What it’s actually like to share a kitchen in student halls
Those who have just finished college and are excited about university, there’s a couple of things you should know about living in student halls.
The excitement of leaving home and gaining independence often clouds the realities of living in student accommodation. We are so caught up in the excitement of Freshers’ Week we fail to realise that we are going to be living in a house/flat with complete strangers—heads are bound to clash. So to prepare you for life at university, here are some experiences that are definitely bound to happen.
Rubbish will pile up
For most of us, it’s our first time living away from home with no one to help you cook or clean. Some students are fortunate enough to have weekly cleaners who come sweep, dust and clean the kitchen area, but for others that responsibility is down to you and your flatmates. Us students always seem to forget to take out the rubbish, which leads to plenty of problems.
Most flatmates will draw up some sort of schedule to deal with the rubbish, one person will take it out one week and another housemate the next—seems fair right? Weeks will pass by and every time you enter your kitchen you’ll be face to face with a mountain of rubbish—all it takes is one person failing to obey the schedule. The week drags on and everyone is tired of the rubbish but no one is willing to actively take the rubbish out. People start playing the ‘I did it last time someone else should do it this time’ card.
The next stage in this journey is known as the passive-aggressive sticky note stage—or as I like to call it the pettiness phase.

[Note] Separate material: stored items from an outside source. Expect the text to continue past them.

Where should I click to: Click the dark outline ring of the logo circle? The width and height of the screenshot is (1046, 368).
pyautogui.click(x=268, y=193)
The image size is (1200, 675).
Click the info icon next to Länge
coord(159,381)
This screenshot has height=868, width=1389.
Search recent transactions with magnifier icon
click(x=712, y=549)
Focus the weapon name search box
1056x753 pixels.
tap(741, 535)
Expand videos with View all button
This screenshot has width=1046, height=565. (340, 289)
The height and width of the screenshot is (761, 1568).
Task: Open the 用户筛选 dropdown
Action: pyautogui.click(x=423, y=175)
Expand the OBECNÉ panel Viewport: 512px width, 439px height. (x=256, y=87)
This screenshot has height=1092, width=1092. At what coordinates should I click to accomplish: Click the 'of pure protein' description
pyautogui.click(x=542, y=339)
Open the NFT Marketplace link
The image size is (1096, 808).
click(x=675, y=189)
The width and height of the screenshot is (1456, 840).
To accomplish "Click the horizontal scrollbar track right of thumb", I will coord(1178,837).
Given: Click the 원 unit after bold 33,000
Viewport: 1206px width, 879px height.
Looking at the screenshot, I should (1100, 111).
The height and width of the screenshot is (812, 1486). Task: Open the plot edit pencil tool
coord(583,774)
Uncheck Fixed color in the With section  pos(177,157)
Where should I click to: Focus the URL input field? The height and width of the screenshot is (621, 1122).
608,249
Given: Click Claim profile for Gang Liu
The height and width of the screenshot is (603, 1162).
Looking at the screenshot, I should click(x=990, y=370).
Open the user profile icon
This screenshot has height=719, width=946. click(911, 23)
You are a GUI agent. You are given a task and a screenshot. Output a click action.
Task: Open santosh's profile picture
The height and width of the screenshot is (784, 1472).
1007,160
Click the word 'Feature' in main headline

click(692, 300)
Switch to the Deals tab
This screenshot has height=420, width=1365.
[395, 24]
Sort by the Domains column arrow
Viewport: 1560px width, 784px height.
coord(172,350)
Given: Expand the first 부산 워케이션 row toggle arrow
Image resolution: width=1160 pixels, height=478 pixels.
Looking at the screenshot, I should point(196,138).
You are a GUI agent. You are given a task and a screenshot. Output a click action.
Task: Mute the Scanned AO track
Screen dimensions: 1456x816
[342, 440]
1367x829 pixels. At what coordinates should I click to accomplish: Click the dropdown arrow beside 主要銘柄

So now in addition to the rubbish, you will find several sticky notes around the bin area saying “TAKE ME OUT!!” With arrows pointing to the rubbish, and depending on how petty you and your flatmates are, people may or may not comply with the sticky note.
Soon enough one of you will be sick and tired of walking into a mess and you’ll decide to take the rubbish out. Congratulations on your new promotion, you have been promoted to executive university rubbish-fairy, expected to miraculously turn up and dispose of the rubbish in times of future conflicts.
Cutlery will disappear
I don’t know what it is about forks, but believe me, at university you will soon come to find out they actually have legs. In the beginning, you start off with four sets of everything. Forks are ALWAYS the first to disappear, followed by teaspoons, then tablespoons, but Lord knows how knives always survive this curse. As a matter of fact, you will probably end up going home with more knives than you brought. But what good is a knife without a fork? I challenge you to eat a plate of spaghetti bolognese with just a knife (leave a comment telling me how it goes).
Anyway back to the issue at hand, disappearing cutlery. You won’t actually realise it’s an issue until you have guests. Imagine having your friends over for dinner and midway through serving you notice you are three forks down. What to do now? You could always borrow your flatmates that’s if you are close, if not you can take turn eating. Trust me it happens.
The loss of cutlery makes you suspicious towards your flatmates. You’ll be thinking things like “I swear that’s my fork” when really everyone brought the exact same set from IKEA so there’s absolutely no way to tell them apart.
No matter how much of a headache sharing a kitchen can be, it is an amazing life experience which you can later look back on in life and laugh. So get ready for the road ahead- it’s going to be a bumpy one.